QuTiP 5 is a redesign of many of the core components of QuTiP (Qobj,
QobjEvo, solvers) to make them more consistent and more flexible.

Qobj may now be stored in either sparse or dense representations,
and the two may be mixed sensibly as needed. QobjEvo is now used
consistently throughout QuTiP, and the implementation has been
substantially cleaned up. A new Coefficient class is used to
represent the time-dependent factors inside QobjEvo.

The solvers have been rewritten to work well with the new data layer
and the concept of Integrators which solve ODEs has been introduced.
In future, new data layers may provide their own Integrators
specialized to their representation of the underlying data.

Much of the user-facing API of QuTiP remains familiar, but there have
had to be many small breaking changes. If we can make changes to
easy migrating code from QuTiP 4 to QuTiP 5, please let us know.
A notebook to help with migration is available on colab.

An extensive list of changes follows.

Contributors

QuTiP 5 has been a large effort by many people over the last three years.

In particular:

  • Jake Lishman led the implementation of the new data layer and coefficients.
  • Eric Giguère led the implementation of the new QobjEvo interface and solvers.
  • Boxi Li led the updating of QuTiP's QIP support and the creation of qutip_qip.

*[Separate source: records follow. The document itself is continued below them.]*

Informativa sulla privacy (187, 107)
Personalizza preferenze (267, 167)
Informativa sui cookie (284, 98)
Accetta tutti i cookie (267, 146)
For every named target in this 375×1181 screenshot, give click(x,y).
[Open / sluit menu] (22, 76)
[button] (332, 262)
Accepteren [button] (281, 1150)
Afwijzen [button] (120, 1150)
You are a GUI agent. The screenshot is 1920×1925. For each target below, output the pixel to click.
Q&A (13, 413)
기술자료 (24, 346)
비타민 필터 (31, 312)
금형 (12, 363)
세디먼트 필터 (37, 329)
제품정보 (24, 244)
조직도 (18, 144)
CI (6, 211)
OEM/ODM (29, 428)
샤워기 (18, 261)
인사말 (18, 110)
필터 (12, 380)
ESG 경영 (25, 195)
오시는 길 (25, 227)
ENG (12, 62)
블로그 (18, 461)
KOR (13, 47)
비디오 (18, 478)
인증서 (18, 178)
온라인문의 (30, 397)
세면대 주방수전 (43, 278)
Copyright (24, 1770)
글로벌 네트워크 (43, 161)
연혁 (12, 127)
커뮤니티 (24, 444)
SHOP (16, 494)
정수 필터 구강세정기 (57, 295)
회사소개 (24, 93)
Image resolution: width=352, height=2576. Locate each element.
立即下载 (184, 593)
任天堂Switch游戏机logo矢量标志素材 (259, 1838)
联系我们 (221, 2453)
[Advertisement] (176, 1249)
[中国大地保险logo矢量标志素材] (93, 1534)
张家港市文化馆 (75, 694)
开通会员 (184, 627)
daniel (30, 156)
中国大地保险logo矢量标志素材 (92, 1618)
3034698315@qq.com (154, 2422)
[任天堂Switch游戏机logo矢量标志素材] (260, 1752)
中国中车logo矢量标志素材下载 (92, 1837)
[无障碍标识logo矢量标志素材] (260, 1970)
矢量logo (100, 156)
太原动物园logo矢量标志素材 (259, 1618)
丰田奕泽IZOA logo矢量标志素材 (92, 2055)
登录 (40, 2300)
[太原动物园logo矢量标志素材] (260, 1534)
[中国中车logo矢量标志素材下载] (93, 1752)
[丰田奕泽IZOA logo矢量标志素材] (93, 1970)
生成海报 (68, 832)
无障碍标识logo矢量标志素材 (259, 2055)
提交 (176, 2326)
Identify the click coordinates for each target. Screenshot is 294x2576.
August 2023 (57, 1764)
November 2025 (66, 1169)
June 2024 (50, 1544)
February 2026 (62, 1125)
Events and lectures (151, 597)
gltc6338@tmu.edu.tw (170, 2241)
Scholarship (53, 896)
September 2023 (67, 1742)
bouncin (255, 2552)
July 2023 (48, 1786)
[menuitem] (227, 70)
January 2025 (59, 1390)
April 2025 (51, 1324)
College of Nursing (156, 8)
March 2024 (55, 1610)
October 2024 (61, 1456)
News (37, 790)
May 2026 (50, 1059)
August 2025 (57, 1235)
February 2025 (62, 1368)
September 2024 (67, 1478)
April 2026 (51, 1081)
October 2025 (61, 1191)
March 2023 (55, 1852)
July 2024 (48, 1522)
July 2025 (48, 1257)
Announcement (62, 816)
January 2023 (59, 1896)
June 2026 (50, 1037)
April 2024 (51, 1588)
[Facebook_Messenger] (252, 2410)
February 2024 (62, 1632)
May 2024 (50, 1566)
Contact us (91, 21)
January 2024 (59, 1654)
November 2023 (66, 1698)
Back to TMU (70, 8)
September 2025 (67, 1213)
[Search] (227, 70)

Other members of the QuTiP Admin team have been heavily involved in reviewing,
testing and designing QuTiP 5:

  • Alexander Pitchford
  • Asier Galicia
  • Nathan Shammah
  • Shahnawaz Ahmed
  • Neill Lambert
  • Simon Cross
  • Paul Menczel

Two Google Summer of Code contributors updated the tutorials and benchmarks to
QuTiP 5:

During an internship at RIKEN, Patrick Hopf created a new quantum control method and
improved the existing methods interface:

Four experimental data layers backends were written either as part of Google Summer
of Code or as separate projects. While these are still alpha quality, they helped
significantly to test the data layer API:

Finally, Yuji Tamakoshi updated the visualization function and added animation
functions as part of Google Summer of Code project.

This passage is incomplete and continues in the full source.